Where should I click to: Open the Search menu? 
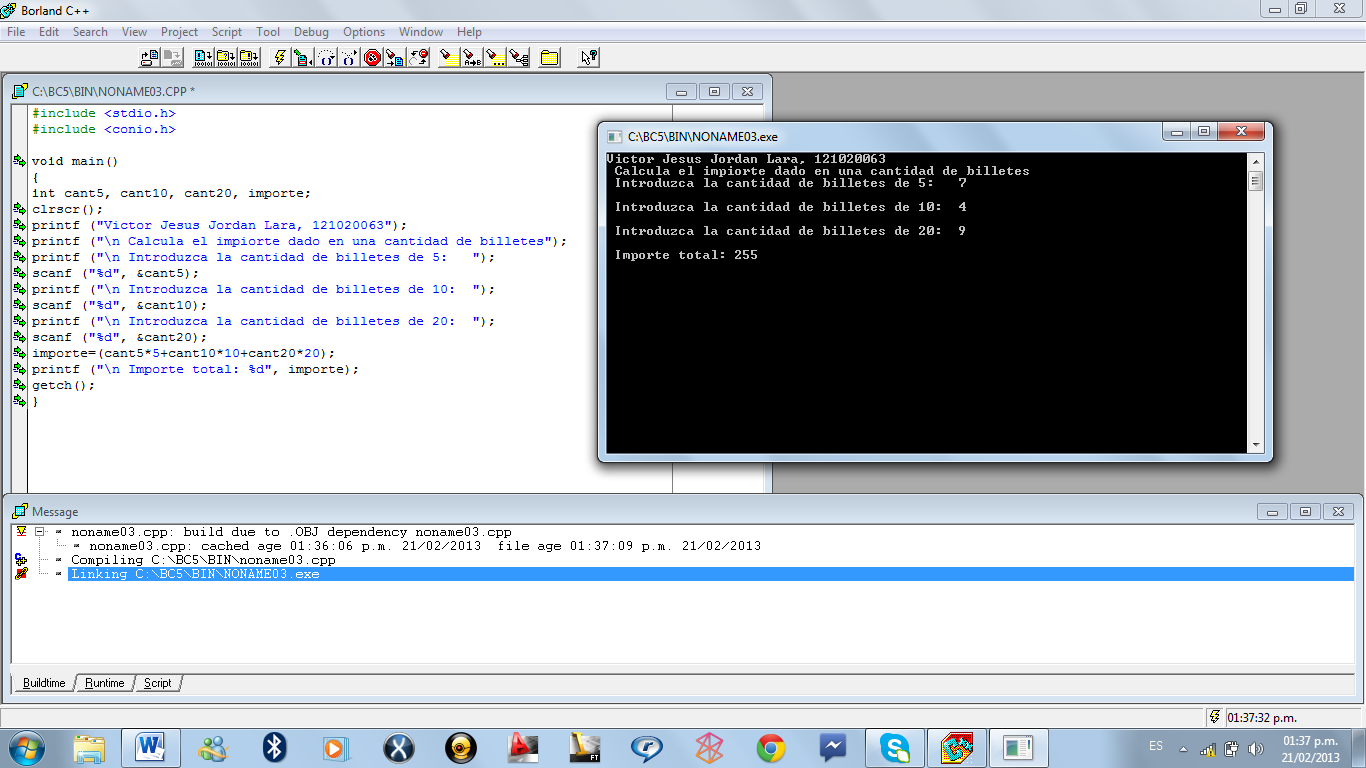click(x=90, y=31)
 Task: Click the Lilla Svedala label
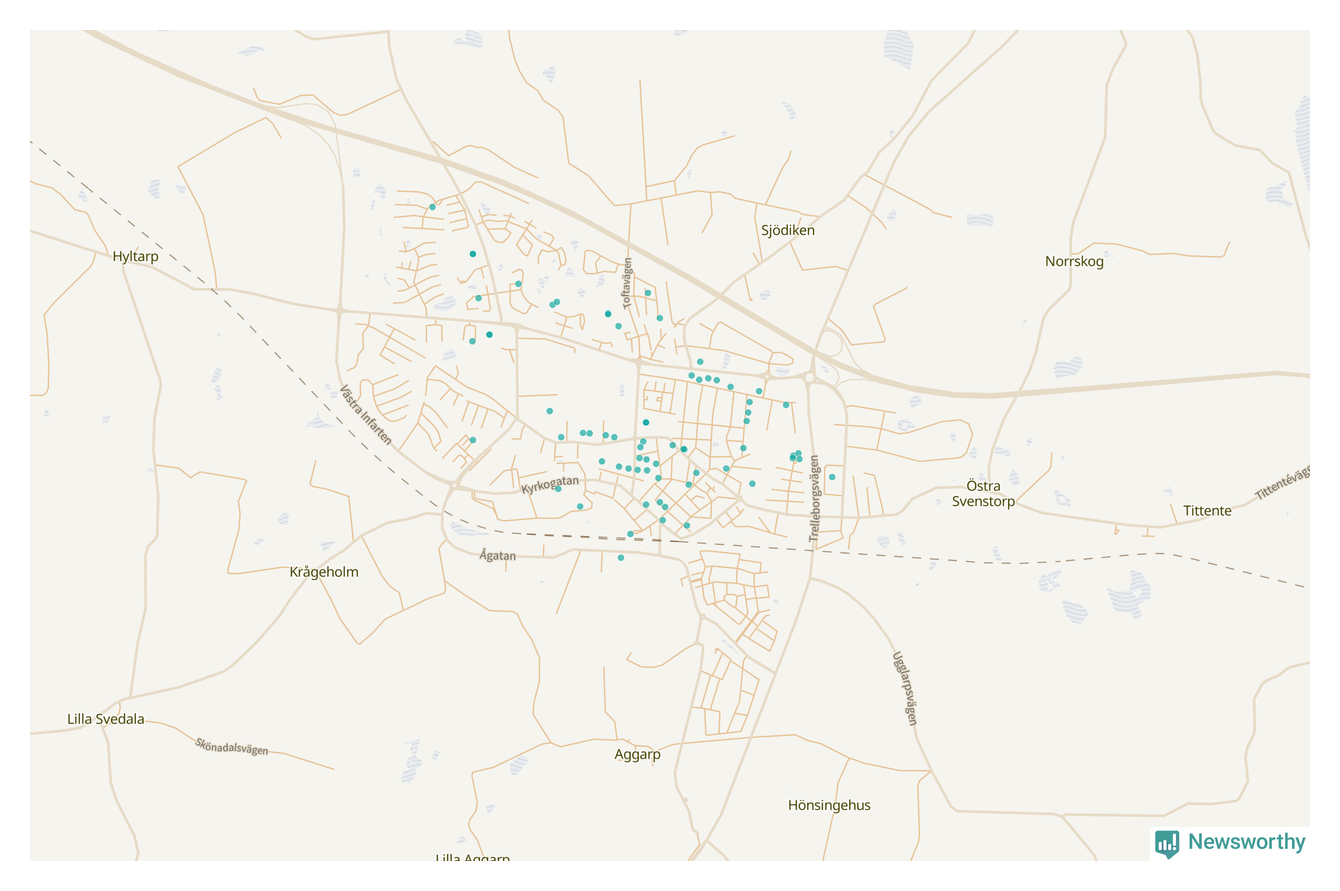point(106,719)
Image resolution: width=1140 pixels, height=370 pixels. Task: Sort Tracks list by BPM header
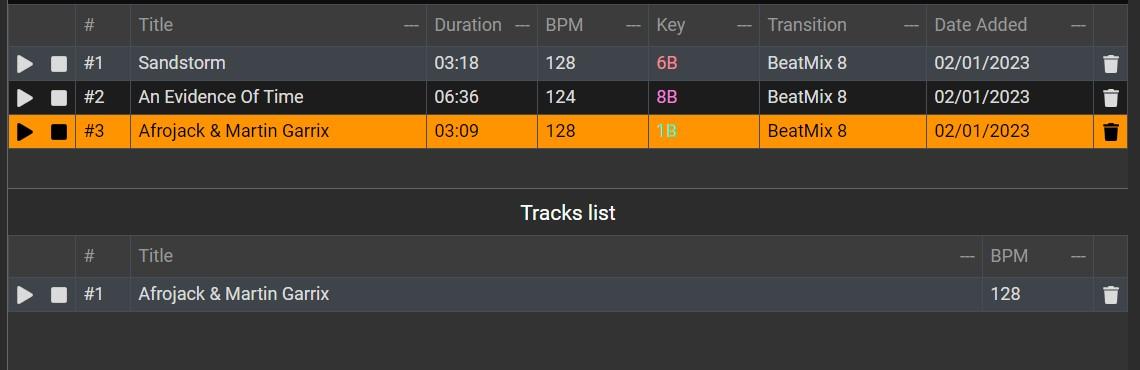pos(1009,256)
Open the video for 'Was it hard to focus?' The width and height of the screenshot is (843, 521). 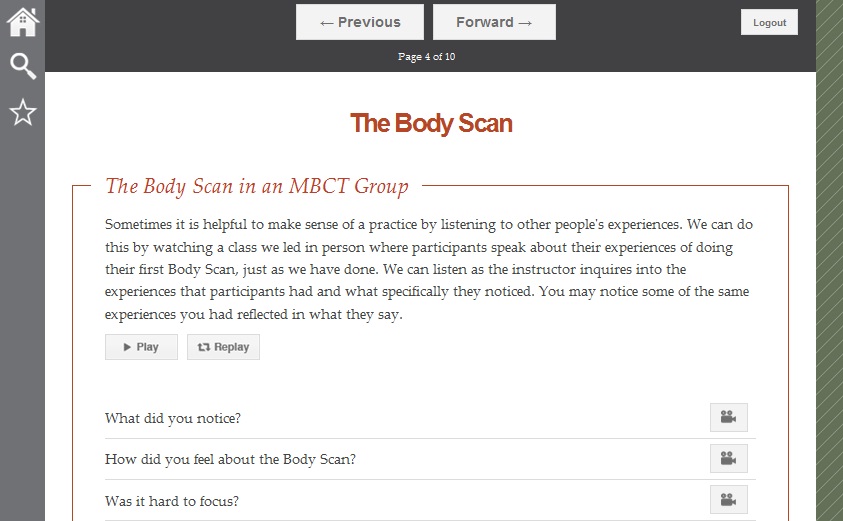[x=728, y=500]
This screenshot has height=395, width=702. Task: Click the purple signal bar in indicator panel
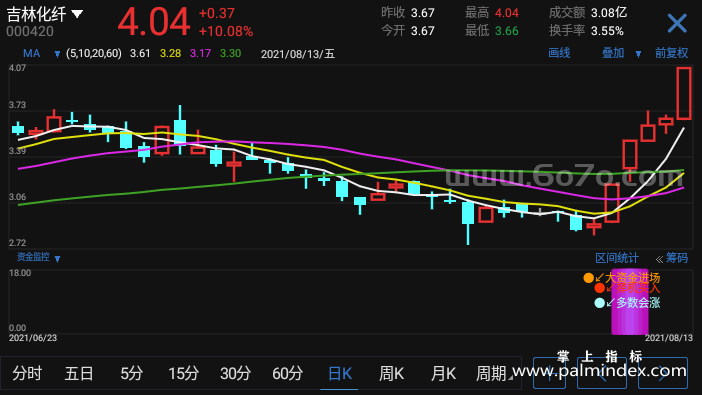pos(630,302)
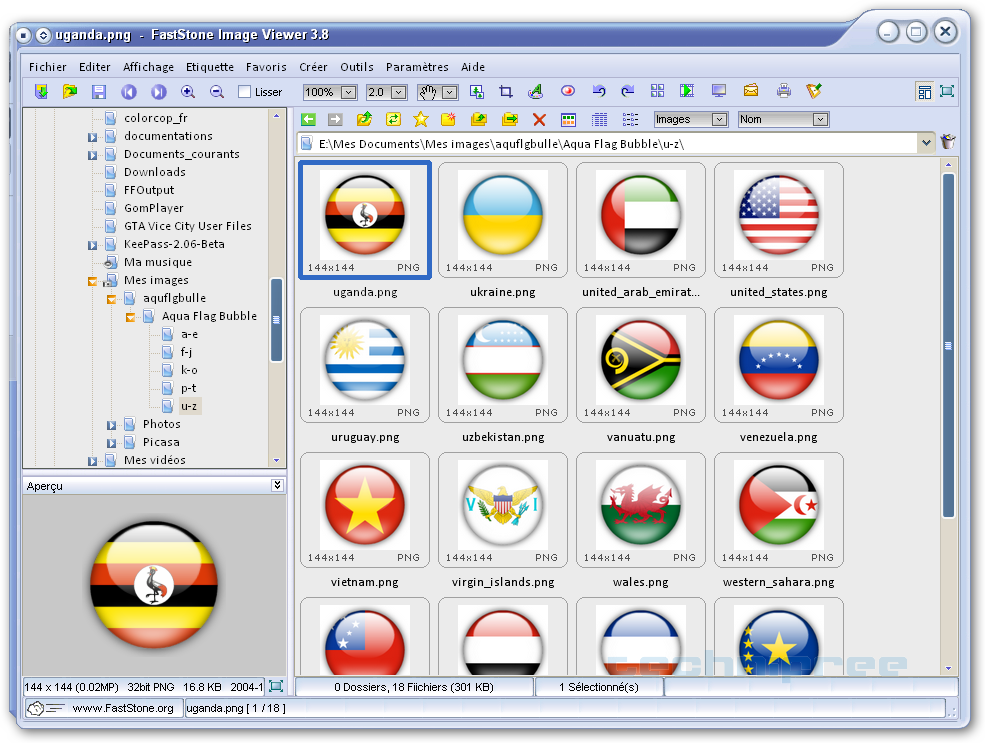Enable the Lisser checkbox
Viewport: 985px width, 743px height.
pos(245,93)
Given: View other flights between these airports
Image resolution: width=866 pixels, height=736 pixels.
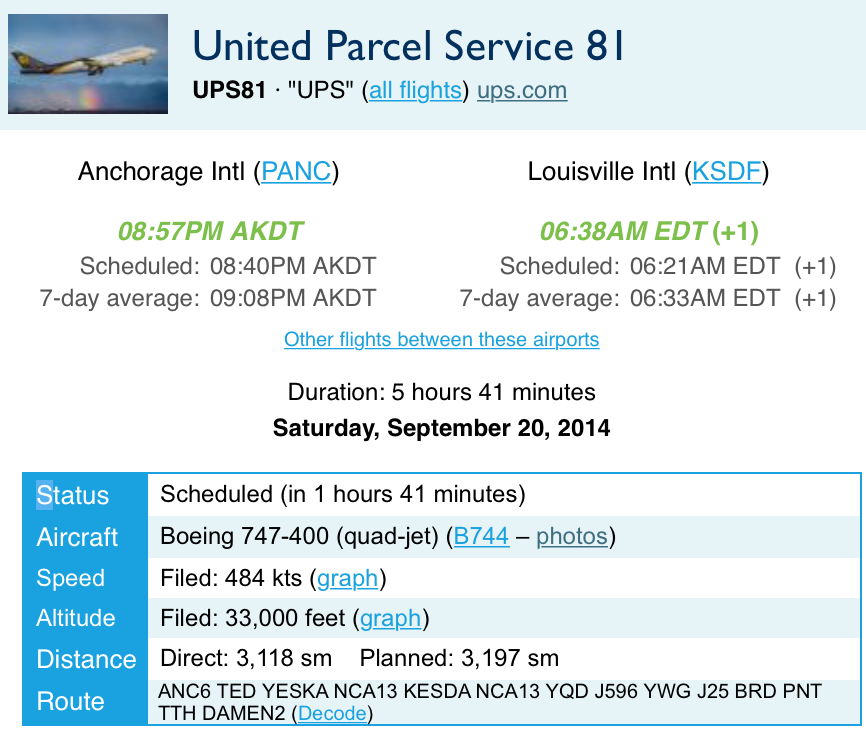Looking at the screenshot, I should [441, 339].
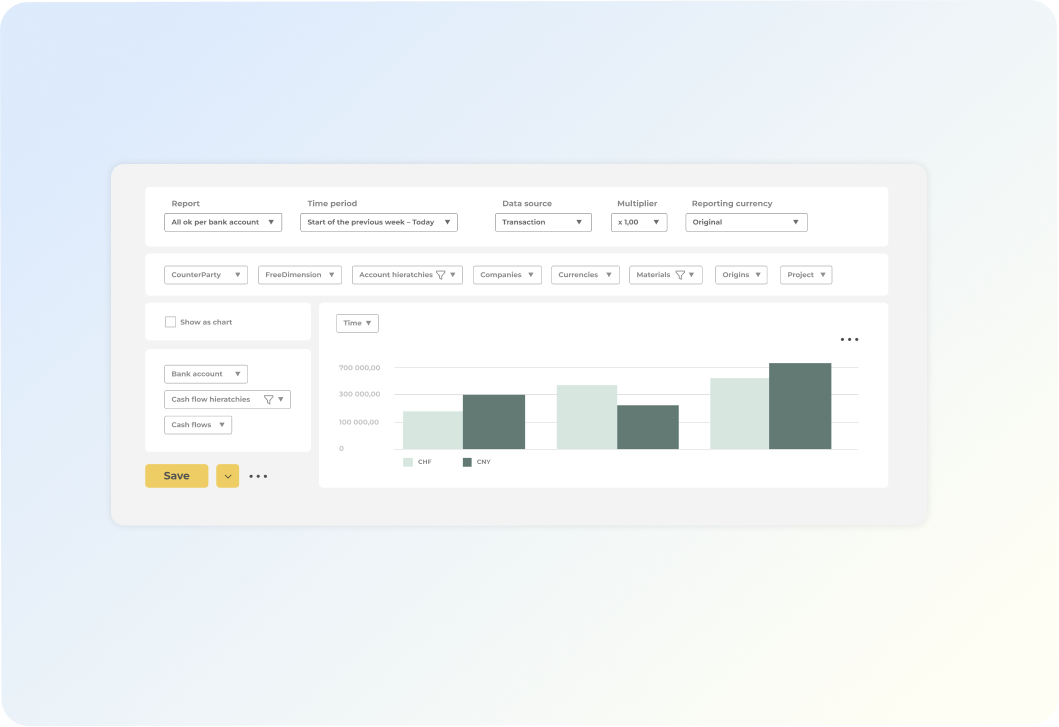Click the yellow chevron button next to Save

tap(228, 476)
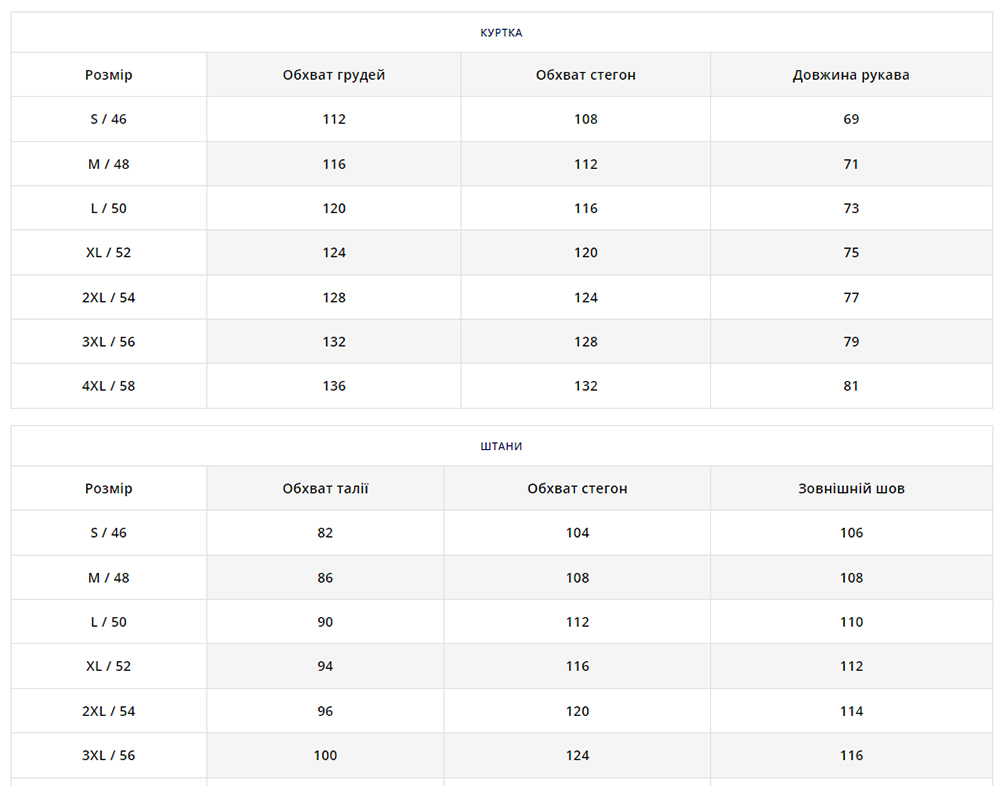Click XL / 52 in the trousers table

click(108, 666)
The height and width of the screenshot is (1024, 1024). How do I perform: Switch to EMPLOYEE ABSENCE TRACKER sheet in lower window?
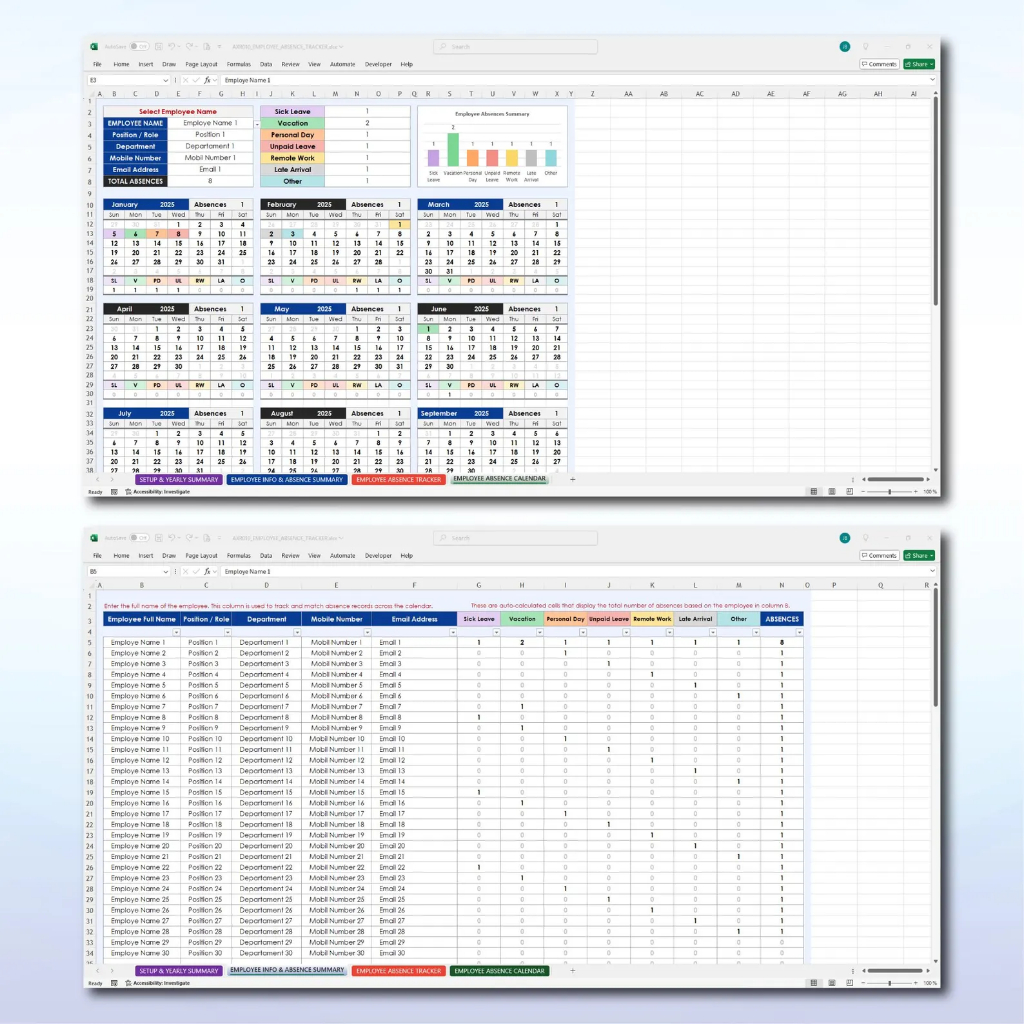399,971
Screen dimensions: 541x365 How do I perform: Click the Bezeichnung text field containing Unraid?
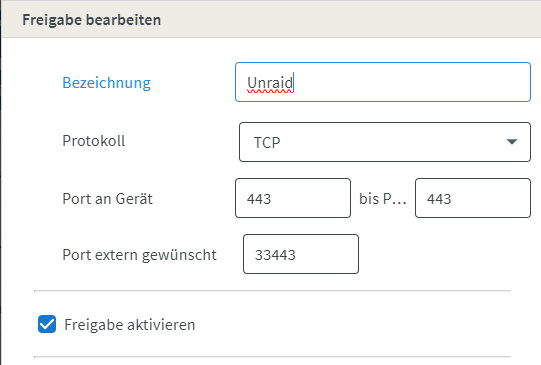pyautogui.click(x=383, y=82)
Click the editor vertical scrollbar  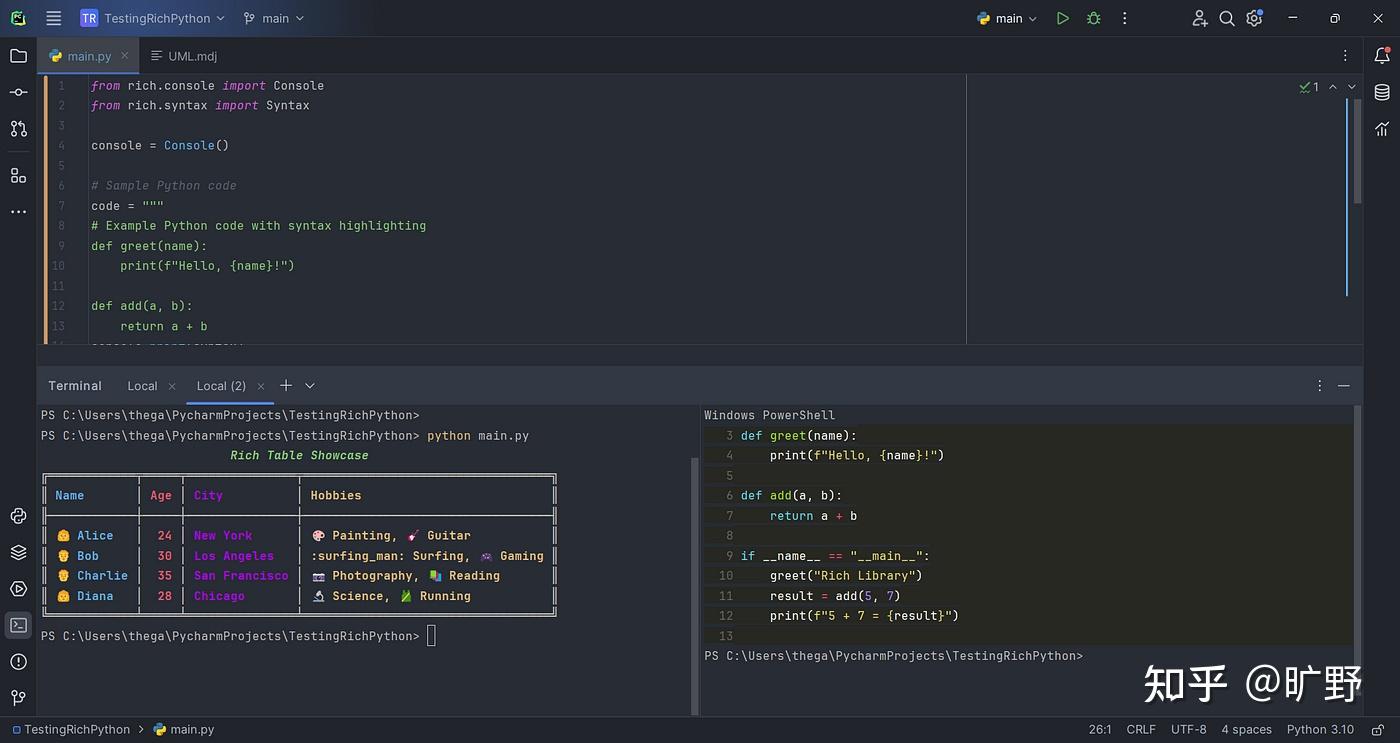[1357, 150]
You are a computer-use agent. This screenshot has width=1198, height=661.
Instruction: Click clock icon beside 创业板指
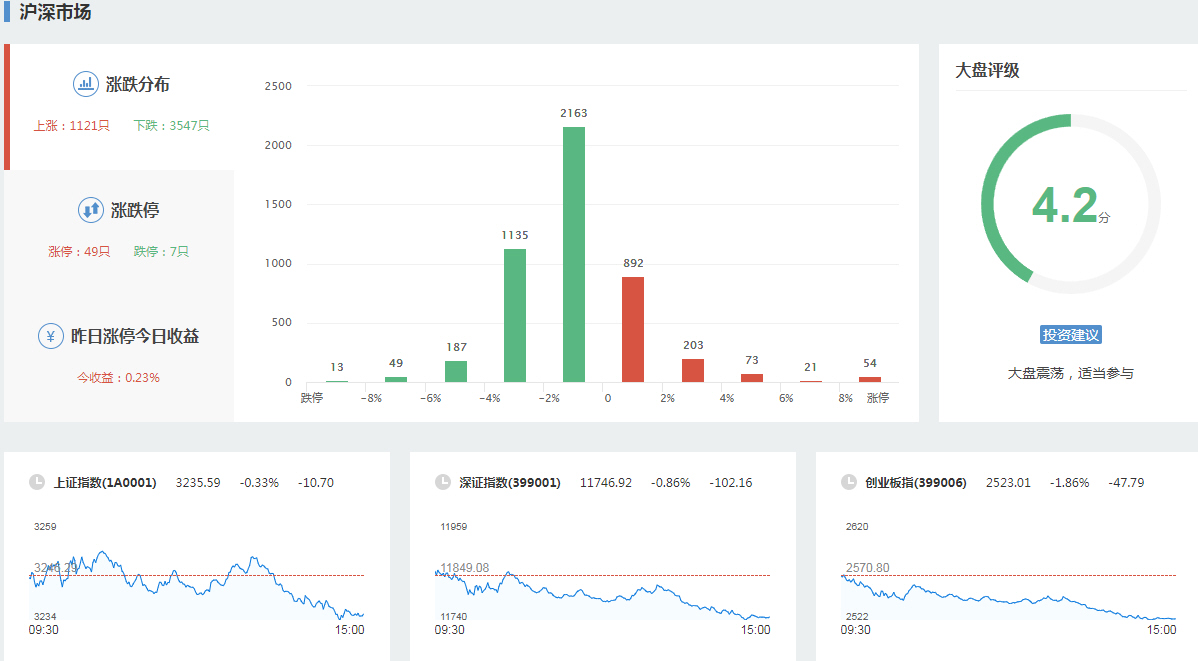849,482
================================
• TRY IT
These lines alone form the answer: the one containing "You are a computer-use" and every line after it through the end of the material, exactly as written, pictures left out.

• EXERCISE SOLUTION
You are a computer-use agent. This screenshot has width=1198, height=661.
Instruction: Click clock icon beside 创业板指
849,482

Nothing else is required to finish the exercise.